04-17-2020 04:14 AM
My Duo Auth proxy appears to be failing all of my ssh logins after a 10 second interval. The timeout starts when the (console) user hits [ENTER] on their password, to the time they hit accept on the duo push. I’ve increased all timeouts I can find on my auth chain to 60 seconds but the 10 second fail still persists.
the [ad_client] stanza in my authproxy.cfg contains a timeout of 60 but the default is 10. I’m wondering if something is messed up here because this is the only 10 second timeout I can find anywhere.

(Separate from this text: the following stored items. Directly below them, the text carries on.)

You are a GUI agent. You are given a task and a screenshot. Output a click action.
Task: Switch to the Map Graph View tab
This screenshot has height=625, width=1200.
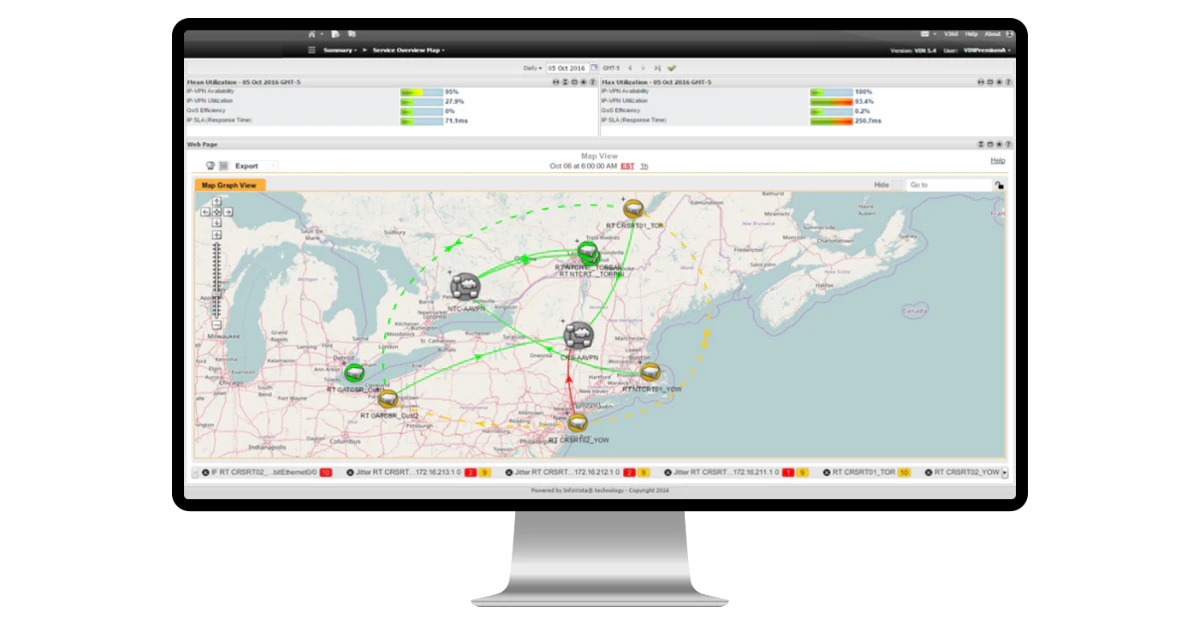[230, 185]
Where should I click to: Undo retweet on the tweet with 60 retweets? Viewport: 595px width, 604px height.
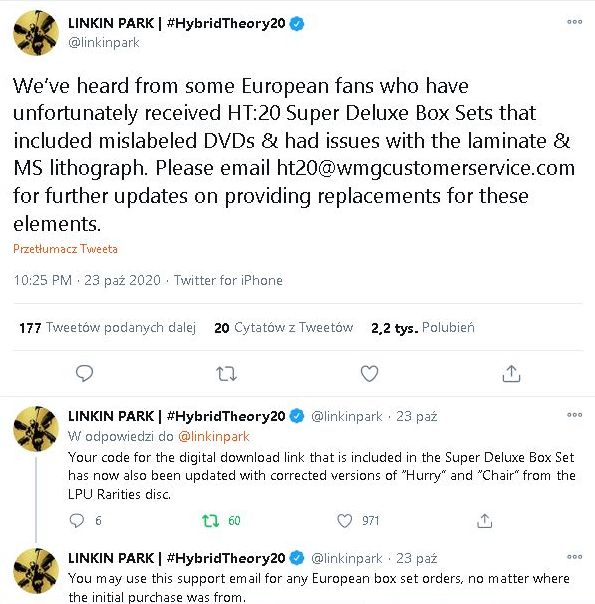pos(211,521)
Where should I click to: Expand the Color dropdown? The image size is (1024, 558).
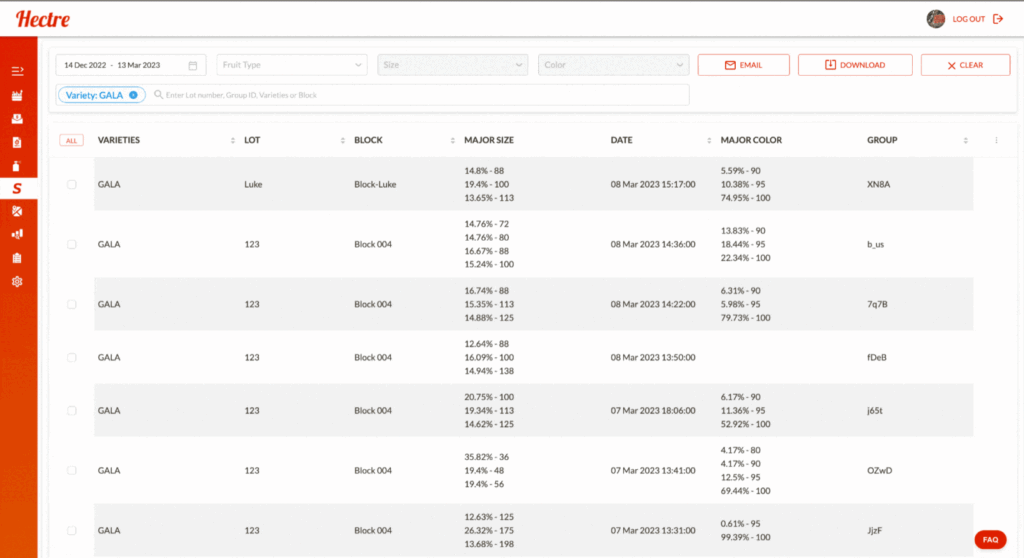(613, 65)
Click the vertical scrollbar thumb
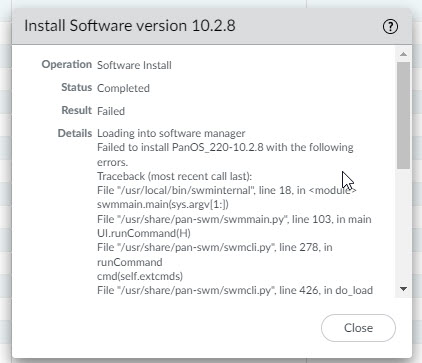The image size is (422, 363). pyautogui.click(x=403, y=115)
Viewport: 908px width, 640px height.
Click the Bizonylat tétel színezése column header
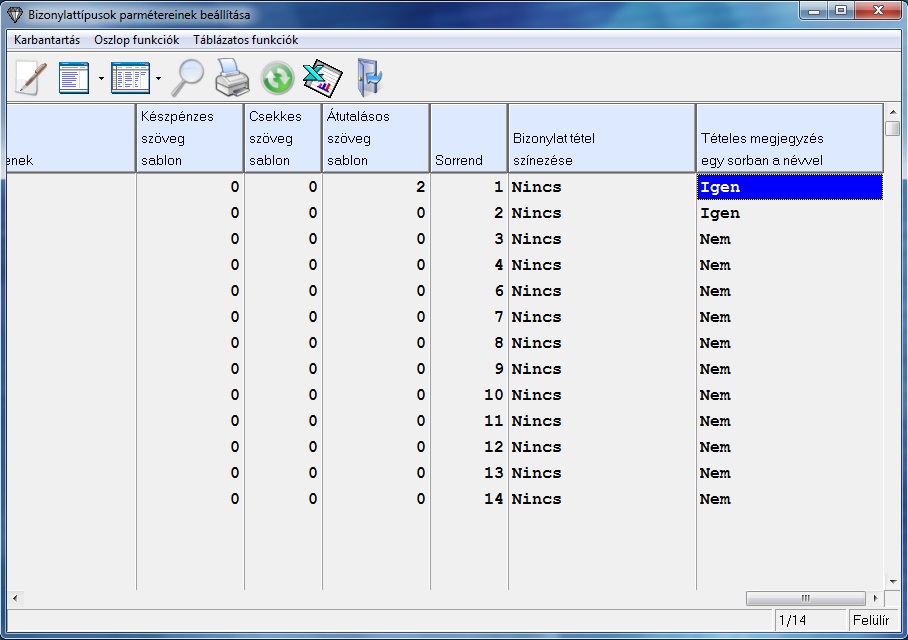(x=601, y=138)
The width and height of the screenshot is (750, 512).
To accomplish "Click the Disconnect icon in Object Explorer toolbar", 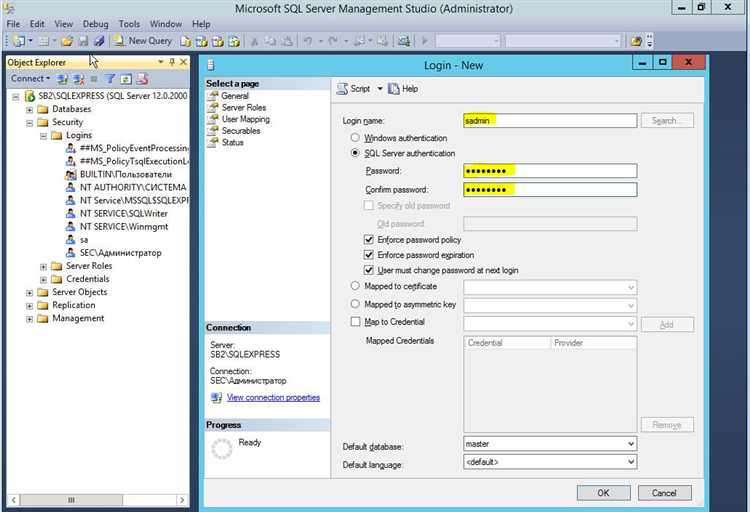I will coord(76,78).
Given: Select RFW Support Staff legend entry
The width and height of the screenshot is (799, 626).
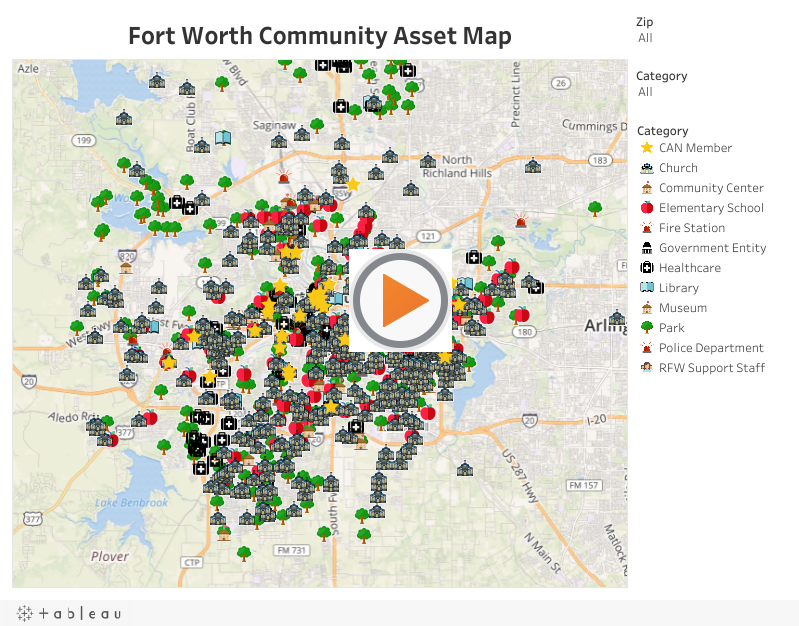Looking at the screenshot, I should click(711, 368).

Right when the ssh server logs pam_ldap: ldap_result Timed out in syslog, this message is logged in the auth proxy’s authproxy.log file:
Received extraneous LDAP PDU while resolving a BindRequest: LDAPMessage(id=5, value=LDAPBindRequest(version=3, dn=’’, auth=’**’, sasl=False), controls=None)
If I drop the user into bypass mode in the Duo admin panel, the problem isn’t there but not sure that means anything since there is no incorporated token or lock-screen delay after entering a password.
I can simulate a network “outage” to test the ssh server timeout by firewalling the connection to the auth proxy on the OUTPUT chain right before the password is entered. After 60 seconds of waiting around, syslog notes a failed auth attempt. This seems to suggest the 10 second issue is still upstream (auth proxy or LDAP servers).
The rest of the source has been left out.